42-Common-Core

03 - Minishell

The Project

Create a simple shell, managing the environment, handling a collection of builtin functions, and implementing pipe and redirection behaviour.

Research

What I learnt

One of the more challenging aspects of the shell was correctly implenting pipes. Even with work done on the earlier PipeX project, it was relatively easy to build a system that worked in most situations, enough that if you didn’t know how to test it thoroughly you might believe it was correctly implemented. Additionally, with the involvement of forks, the difference between a correct implementation and an incorrect one was hard to spot.

The key concept that had been misunderstood is that the end of a pipe is only properly closed once all proccesses that have access to the particular file descriptor have closed their end of the pipe. This had implications in two areas:

  1. Duplicating a file descriptor with the Standard Input or Output streams essentially means the Standard IO streams become additional copies of the file descriptor. As we want any reading and writing to happen via the Standard IO streams, we want all other ends of the pipes closed, meaning it was necessary to close the pipe end we just duplicated immediately after duplication.
  2. When forking, the child process receives a copy of any file descriptors that the parent process had access to. Thus, if we expect the child to be able to close the pipe for writing so the next child process can start reading, the parent must close its copy of the pipe file descriptor. Critically, it should do so as soon as there are no longer any child processes that require a copy of it, so that subsequent child processes in a pipeline don’t receive copies of the file descriptor that must be closed.

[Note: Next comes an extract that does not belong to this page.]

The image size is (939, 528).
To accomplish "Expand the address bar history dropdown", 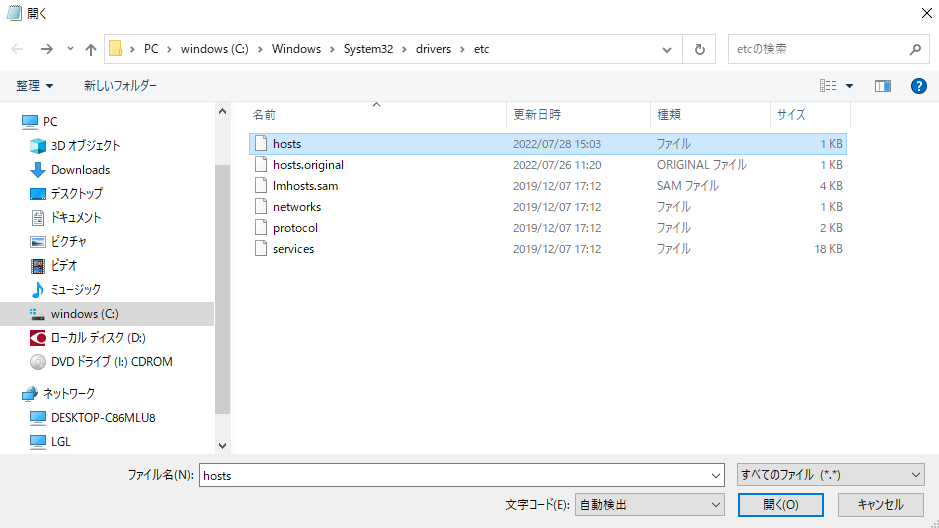I will coord(667,49).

The test that helped with illustrating whether this was working properly was cat | cat | ls. In Bash, the command immediately outputs the result of ls, and then leaves you in the input prompt of cat. However, upon pressing enter twice, it leaves the cat prompts and returns to the shell prompt. What is happening is that ls immediately runs, and so closes the standard in stream, which is the read end of a pipe shared with the middle cat. Upon pressing enter the cat commands try and pass input through their output pipes, only the middle cat receives a SIGPIPE error as it tried to write to a pipe with the read end already closed. The SIGPIPE causes the middle cat process to terminate. Then when the prompt receives the next new line, the first cat attempts to write to its output, but the middle cat being terminated means the read end of the pipe is now closed, so the first cat now receives a SIGPIPE and closes. Then, with all processes finally terminated, the parent process can finally return to the main shell prompt.

That being said, if your implementation is overzealous with closing pipes, cat | cat | ls may work but normal pipe commands might not, so it was important to test alongside something like ls | grep i (in a directory with something containing an i - the minishell will work for this).

The approach I took to getting this implemented properly was different to what I had tried before, in that I created a new project file in which I only implemented the pipe behaviour. I hardcoded my two test cases, and only once I had discovered why it had not been working, and had finally implemented the pipes correctly, did I rework the minishell code to utilise/mirror the approach I took in the new project file.